There are three more days to check out the Dechenla Artist Retreat Show; one wide wall at the North End Gallery has been devoted to the show, which runs until Saturday. Proceeds from the artworks will support the Dechenla Cultural Awareness and Environmental Youth Programme, which brings First Nation youth from across the Yukon and Northwest Territories together to learn traditional and science-based environmental skills at the Dechenla Lodge.

Barbara and Norm Barichello run Dechenla Lodge with help from their son Josh. This past summer they invited the artists to spend a week at their lodge at the top of the Canol Road in the Mackenzie Mountains to do studies on site, then create artworks back in their own home studios.

The show at North End Gallery features the resulting paintings and painterly photographs by five artists: Whitehorse artists Marten Berkman, Simon James Gilpin and Nathalie Parenteau from; Yellowknife artist Jennifer Walden; and B.C. and Yukon-based artist Dominik Modlinski.

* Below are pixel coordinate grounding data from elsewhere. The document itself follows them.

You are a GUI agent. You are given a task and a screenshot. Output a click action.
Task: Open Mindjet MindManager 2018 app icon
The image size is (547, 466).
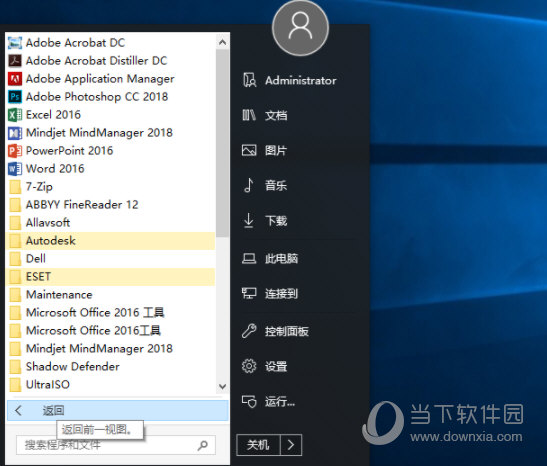point(15,133)
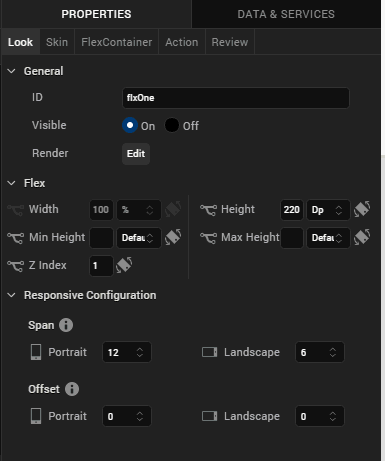Image resolution: width=385 pixels, height=461 pixels.
Task: Switch to the Skin tab
Action: 57,42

Marten Berkman’s photographs are printed onto canvas. He’s altered the photos so they look a lot like paintings, with soft edges and round halos around the highlights creating the effect of looking through a rainy window. His piece called “Dechenla Moon” includes four caribou, enhanced red bearberry leaves in the foreground and a yellowy moon sailing through a twilight sky above the mountains.

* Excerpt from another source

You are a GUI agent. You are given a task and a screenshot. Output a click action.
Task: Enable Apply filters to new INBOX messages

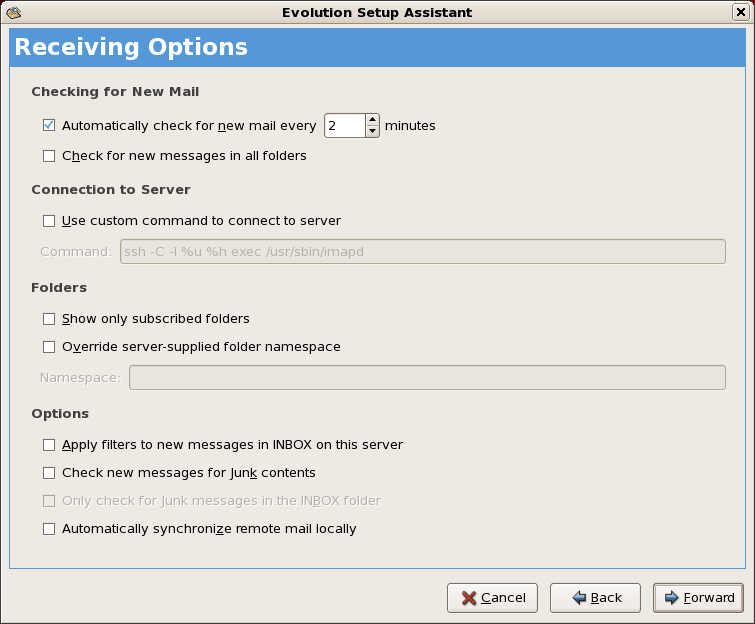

Jennifer Walden continues her characteristic style, using heavily textured acrylic. She etches lines into paint that’s almost a quarter-inch thick in “Cotton Grass”. “A Guide and his Dog” depicts the pair walking down a hillside. The spaniel-like dog sports the same russets as the hillside, in brushy colour. The guide’s face is realistic and focused against the looser marks of the rest of the painting. The diagonal lines of the hillside and dog’s leash rise to the right, drawing the viewer’s eye to his face. His blue coat, the complementary colour to the rest of the painting, also secures his place as the focal point.

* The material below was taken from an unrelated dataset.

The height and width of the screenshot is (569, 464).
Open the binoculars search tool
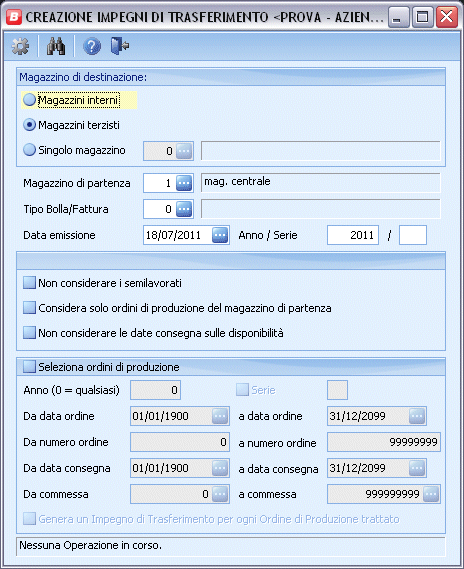click(56, 46)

Nathalie Parenteau also uses acrylic, but in a smoother, more stylized way. She seems to be using a pared-down palette of turquoise and umber with white. A pair of foxes runs together in front of a landscape studded with rays of light over the mountains. White circles of “Arctic Cotton” grass hover glowing white and tinted green. That colour also appears in the throats of caribou.

Three oil painters round out the show.

Tim Schunn’s piece “Dechenla” features massing clouds in a blue sky over snowy fall-coloured mountains. Before them, a yellow streak of light appears before shadows, and a green foreground studded with what looks like little lakes.

Dominik Modlinski views the “Hess Mountains” from a viewpoint up a ridge. His assured brushstrokes describe a landscape that includes subtle greys in the clouds, misty layers of dark distant mountains and confident orange, green and yellow dabs.

Simon James Gilpin’s two pieces both use a loose, brushy technique in the foreground to describe the tundra. It includes squiggly white lines, possibly drizzled from a brush, adding just a seasoning of Jackson Pollock to his representational landscapes. The small painting looks over the shoulder of a hill to layered mountains and clouds. The larger one includes a stone and cast-off antler nestled into the tundra foreground, while distant mountains rock in the horizon’s cradle, and clouds swish across them.

The Dechenla Artist Retreat Show at the North End Gallery has been extended until Dec. 1.